EXERCISES >>
• 1. According to the essay on partisanship, when does partisanship become destructive?
• 2. Write the next paragraph of the essay on partisanship, picking up after its final sentence.

PASSAGE SHOWN >>

Monday, March 29, 2010


Partisanship is natural for humans. We seek out and align ourselves with others who share our views. Through them, we hone our ideas and gain courage from the knowledge that we are not alone in our beliefs. Partisanship gives breadth, depth and volume to our voice. In and of itself, partisanship is not only inevitable, it is healthy.

On the other hand, partisans have a penchant for denigrating those who think differently, often without considering the salient parts of opposing points of view. They seek the power to impose their views on those who don't share them, while overlooking their own shortcomings. Communism and National Socialism showed these tendencies. Both had features that attracted broad public support throughout a national expanse and both degenerated into destructive forces because their partisans gained control of their governments.

The danger in Communism and National Socialism was not that they attracted partisan support; it was that the partisans gained control of government. In general, partisanship is healthy when it helps us give voice to our views. It is destructive when it achieves power. All ideologies, whether of the right or the left, differ from Communism and National Socialism only in the extent to which their partisans are able to impose their biases on the public.

MATERIAL PROVIDED >>

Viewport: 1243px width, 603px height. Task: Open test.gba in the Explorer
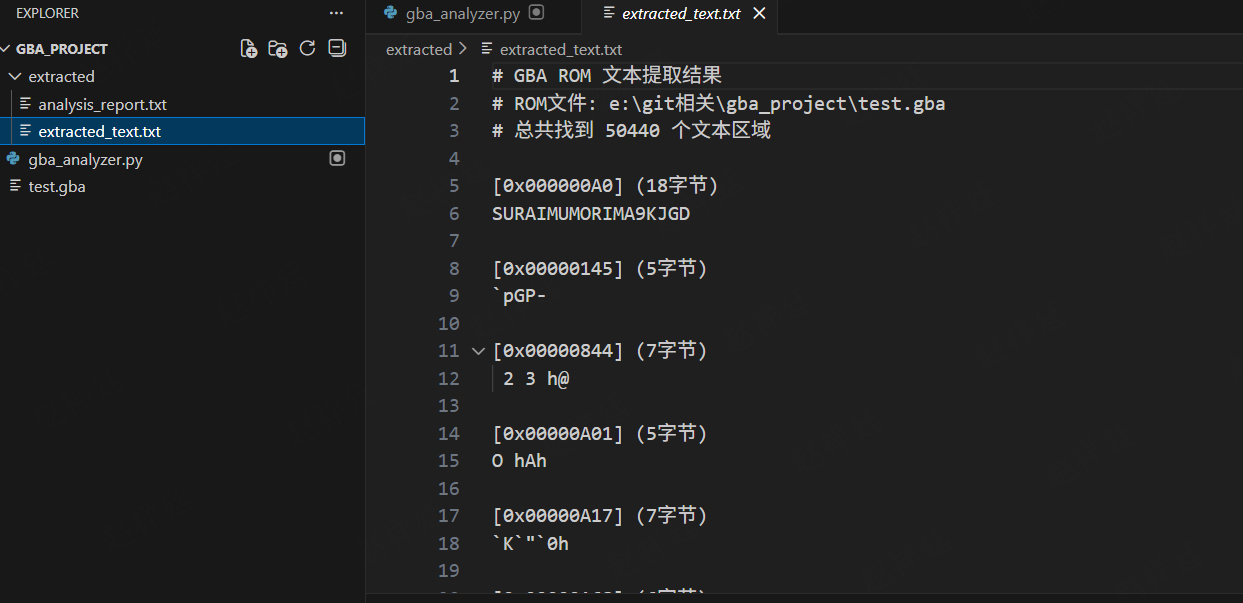click(x=57, y=186)
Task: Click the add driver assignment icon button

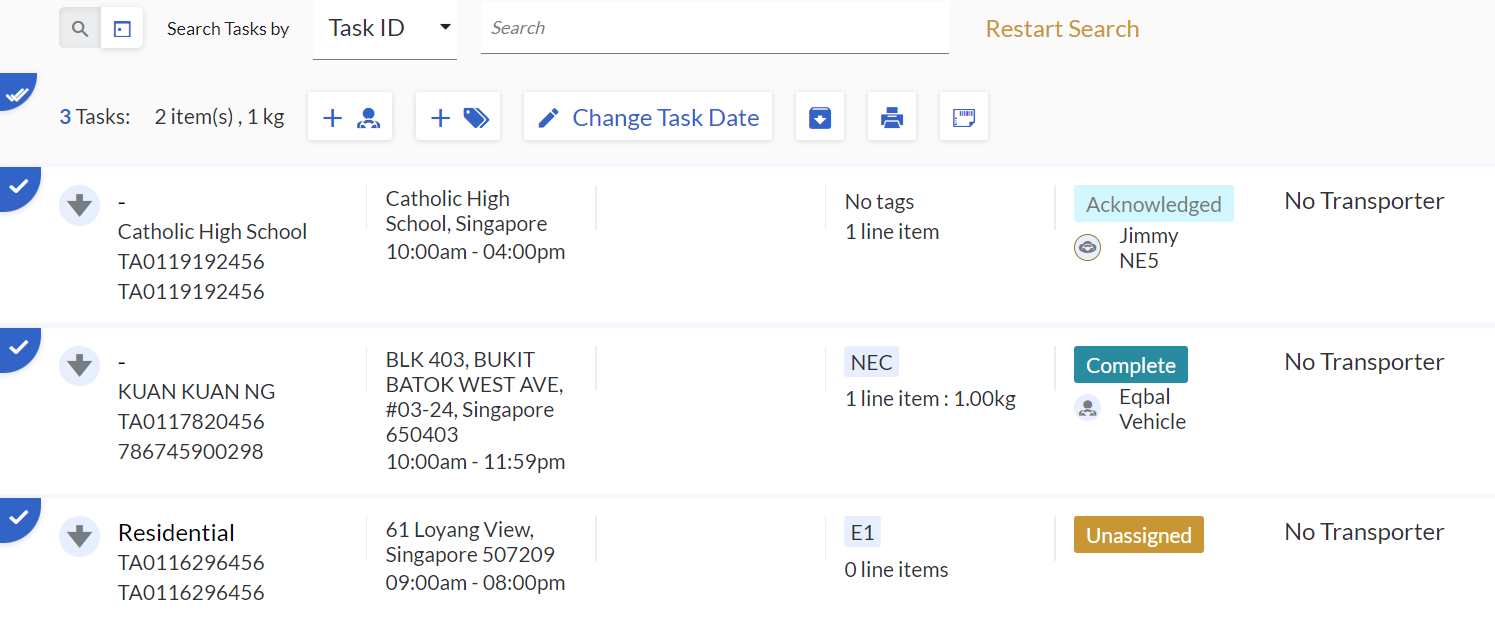Action: [350, 117]
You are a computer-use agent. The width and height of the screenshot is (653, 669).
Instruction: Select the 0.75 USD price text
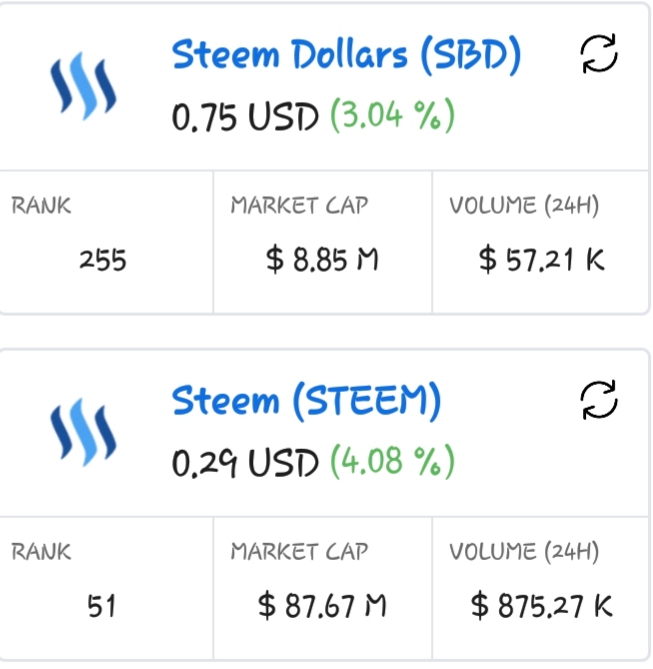coord(245,116)
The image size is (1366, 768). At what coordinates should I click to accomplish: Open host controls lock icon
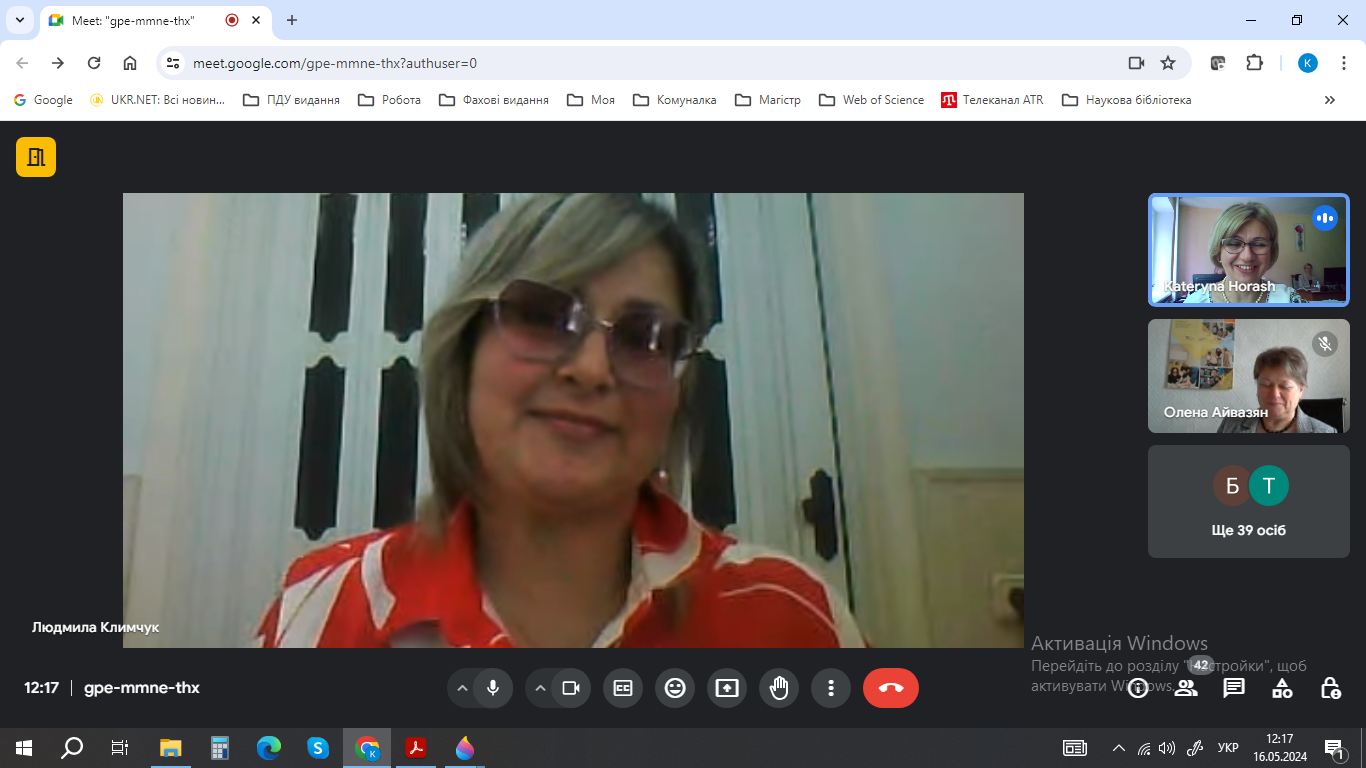coord(1330,688)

ANSWERS PROVIDED >>
• 1. When it achieves power.

• 2.
Our first President was keenly aware of the dangers factionalism posed for our new nation. In his 1796 Farewell Address, George Washington said (in part):
"I have already intimated to you the danger of parties in the State, with particular reference to the founding of them on geographical discriminations. Let me now take a more comprehensive view, and warn you in the most solemn manner against the baneful effects of the spirit of party generally.

This spirit, unfortunately, is inseparable from our nature, having its root in the strongest passions of the human mind. It exists under different shapes in all governments, more or less stifled, controlled, or repressed; but in those of the popular form it is seen in its greatest rankness and is truly their worst enemy....

It serves always to distract the public councils and enfeeble the public administration. It agitates the community with ill-founded jealousies and false alarms; kindles the animosity of one part against another; foments occasionally riot and insurrection. It opens the door to foreign influence and corruption, which finds a facilitated access to the government itself through the channels of party passion. Thus the policy and the will of one country are subjected to the policy and will of another.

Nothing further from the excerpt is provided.